__JOB__.
Answer these questions from the passage on digital technology below:
1. In which four domains does it see risks of premature use of AI?
2. According to it, what should happen when a speaker uses jargon?
3. What does it blame when people feel inadequate with respect to technology?

__SOURCE EXTRACT__.
----------
Digital technologies for learning, health, politics, and commerce have enriched the world. Digital heroes like Sir Tim Berners-Lee, Batya Friedman, Alan Kay, JCR Licklider, and Joe Weizenbaum have blazed trails. Yet there is trouble. We depend upon software that nobody totally understands. We are vulnerable to cyberterrorism. Privacy is overrun by surveillance capitalism. Totalitarian control advances. Daily internet news matching our beliefs makes it hard to tell true from false. People are addicted to devices. Jobs disappear without social safety nets. Digital leviathans threaten to control all commerce. Our values are threatened.
There are risks of premature use of AI in domains such as health, criminal justice, senior care, and warfare. Much current AI is unreliable, without common sense, deceptive in hiding that it’s an algorithm, unable to explain decisions, unjust, neither accountable nor responsible, and untrustworthy.
Our digital dreams are now digital nightmares.
We cannot put the genii back in the bottle, but we can ensure human control. Our ethical duty is to do so. Digital technologists can advise thoughtful citizens and society on productive actions; there is much they can do by ourselves. The digital world can be safer and consistent with our values.
Citizens Can and Must Act
I will start with actions for ordinary people. I mean non-technical people who encounter technology daily — our parents and neighbors and friends.
We must exercise self-control over digital technologies, limiting the use of cell phones and establishing periods of disconnection — for even days at a time. Parents can establish rules for appropriate digital immersion by their children.
Many people feel inadequate with respect to technology. They feel they don’t understand it, can’t do it, and it’s their fault because they’re stupid. They are not stupid, rather it is the technology that is badly designed. People should not put up with jargon —geekspeak. If someone uses … concurrency … phishing … platform … , speakers must be asked to explain. Tell people they can expect to have technology ideas and concepts explained clearly. GOFAI … intelligent tutor … machine learning … user experience … all can be explained to enable people to feel less steamrolled by tech.
----------
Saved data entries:
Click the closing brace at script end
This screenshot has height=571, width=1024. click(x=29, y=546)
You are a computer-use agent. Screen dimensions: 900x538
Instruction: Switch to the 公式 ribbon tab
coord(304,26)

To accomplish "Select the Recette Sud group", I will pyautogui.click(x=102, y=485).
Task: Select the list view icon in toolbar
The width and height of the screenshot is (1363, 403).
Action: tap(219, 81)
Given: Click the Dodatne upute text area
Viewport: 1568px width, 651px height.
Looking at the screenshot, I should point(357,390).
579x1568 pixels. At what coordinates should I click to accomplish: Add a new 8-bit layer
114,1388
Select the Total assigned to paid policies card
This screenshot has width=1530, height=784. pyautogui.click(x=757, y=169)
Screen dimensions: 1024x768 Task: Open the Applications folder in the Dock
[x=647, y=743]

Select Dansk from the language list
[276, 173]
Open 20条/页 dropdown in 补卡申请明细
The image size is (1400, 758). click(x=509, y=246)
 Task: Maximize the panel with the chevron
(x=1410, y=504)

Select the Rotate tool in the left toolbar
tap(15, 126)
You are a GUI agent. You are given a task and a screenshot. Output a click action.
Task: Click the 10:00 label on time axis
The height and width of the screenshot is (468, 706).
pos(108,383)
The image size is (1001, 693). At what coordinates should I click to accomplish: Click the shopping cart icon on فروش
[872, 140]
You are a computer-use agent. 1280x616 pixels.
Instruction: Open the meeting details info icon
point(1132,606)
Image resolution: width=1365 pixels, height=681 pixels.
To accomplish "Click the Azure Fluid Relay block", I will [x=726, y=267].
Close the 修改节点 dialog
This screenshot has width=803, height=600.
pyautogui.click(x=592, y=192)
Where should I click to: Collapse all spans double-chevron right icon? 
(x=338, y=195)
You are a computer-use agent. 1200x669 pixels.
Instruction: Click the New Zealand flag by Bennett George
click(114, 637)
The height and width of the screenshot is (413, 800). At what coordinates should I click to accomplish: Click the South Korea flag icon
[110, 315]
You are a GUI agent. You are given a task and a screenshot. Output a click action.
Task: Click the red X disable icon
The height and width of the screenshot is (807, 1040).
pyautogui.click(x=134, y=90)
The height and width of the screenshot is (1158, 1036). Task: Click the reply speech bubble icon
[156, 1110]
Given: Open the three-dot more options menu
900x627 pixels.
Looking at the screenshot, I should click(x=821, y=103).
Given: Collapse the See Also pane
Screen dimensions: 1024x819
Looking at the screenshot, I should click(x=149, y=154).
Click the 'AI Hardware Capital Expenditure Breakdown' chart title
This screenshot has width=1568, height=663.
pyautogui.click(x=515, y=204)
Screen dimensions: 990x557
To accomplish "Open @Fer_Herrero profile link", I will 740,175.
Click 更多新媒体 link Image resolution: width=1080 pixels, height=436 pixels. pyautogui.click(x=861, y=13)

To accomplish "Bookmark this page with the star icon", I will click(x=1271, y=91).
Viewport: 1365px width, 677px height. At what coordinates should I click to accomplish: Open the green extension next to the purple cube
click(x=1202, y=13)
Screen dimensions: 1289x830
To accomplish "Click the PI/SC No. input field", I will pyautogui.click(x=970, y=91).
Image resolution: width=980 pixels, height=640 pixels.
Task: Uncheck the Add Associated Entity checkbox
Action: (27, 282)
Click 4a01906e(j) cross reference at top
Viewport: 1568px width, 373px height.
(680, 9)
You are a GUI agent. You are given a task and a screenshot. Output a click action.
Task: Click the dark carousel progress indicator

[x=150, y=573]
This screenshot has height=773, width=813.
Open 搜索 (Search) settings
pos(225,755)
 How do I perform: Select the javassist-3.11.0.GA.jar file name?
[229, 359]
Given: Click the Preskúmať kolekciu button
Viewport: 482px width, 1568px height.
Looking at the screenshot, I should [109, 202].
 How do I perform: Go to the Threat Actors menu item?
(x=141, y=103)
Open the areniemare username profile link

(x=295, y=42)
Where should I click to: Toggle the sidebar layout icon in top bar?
----------
__COMPLETED EXERCISE__.
1. Health, criminal justice, senior care, and warfare.
2. The speaker must be asked to explain.
3. The technology, which is badly designed.